Before the exam, it is recommended that you empty your bladder to avoid discomfort. You will be asked to disrobe and put on a gown. While lying on an exam table, your doctor will feel your organs by pressing down on different parts of your stomach and pelvic area.
Once the external exam is complete, you will be asked to place your feet in stirrups and your doctor inserts a speculum into the vagina so the vagina and cervix are visible. A pap smear is performed by quickly brushing the cervix with a plastic spatula, so that a sample of cervical cells will be tested for abnormalities. Once the speculum is removed, your doctor will place two fingers inside the vagina and use the other hand to press down on the pelvic organs in order to note changes in size or shape, which may indicate a problem. In some cases, a rectal exam may also be performed in order to detect possible tumors or other abnormalities.

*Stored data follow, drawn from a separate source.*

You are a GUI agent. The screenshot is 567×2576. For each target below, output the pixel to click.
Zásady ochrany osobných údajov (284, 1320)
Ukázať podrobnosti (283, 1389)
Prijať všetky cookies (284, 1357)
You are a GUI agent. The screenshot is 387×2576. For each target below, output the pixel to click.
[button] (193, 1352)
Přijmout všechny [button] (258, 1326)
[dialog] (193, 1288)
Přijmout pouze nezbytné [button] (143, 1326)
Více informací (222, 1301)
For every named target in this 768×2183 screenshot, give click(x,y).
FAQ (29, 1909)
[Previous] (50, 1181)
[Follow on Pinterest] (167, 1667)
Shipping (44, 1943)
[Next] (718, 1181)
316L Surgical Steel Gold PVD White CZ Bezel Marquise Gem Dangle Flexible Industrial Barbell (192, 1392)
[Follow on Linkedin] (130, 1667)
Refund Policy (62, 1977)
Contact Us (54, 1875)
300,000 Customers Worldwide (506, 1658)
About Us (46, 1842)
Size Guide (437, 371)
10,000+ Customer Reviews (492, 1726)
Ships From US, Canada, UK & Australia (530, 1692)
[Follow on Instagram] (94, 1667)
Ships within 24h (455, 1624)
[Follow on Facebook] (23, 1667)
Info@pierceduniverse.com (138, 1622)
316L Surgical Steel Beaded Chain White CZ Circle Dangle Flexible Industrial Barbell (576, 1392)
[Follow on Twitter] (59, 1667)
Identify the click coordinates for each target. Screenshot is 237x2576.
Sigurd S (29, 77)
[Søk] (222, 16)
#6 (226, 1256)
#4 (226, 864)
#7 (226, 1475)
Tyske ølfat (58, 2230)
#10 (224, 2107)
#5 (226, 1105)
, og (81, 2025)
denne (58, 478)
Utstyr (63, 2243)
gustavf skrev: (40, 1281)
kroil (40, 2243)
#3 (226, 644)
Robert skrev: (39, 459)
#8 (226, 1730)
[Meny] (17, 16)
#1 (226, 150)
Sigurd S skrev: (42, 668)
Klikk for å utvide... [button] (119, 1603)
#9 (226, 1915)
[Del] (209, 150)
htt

A pelvic exam usually takes about 10 minutes to perform. It can feel uncomfortable, but should not be painful.
If cancer is found or suspected during a pelvic exam, our Gynecologic Oncology Program provides multiple modalities such as surgery, chemotherapy and radiation therapy. We understand every woman is different, so your treatment plan will include innovative procedures and therapies based on your unique needs and treatment goals.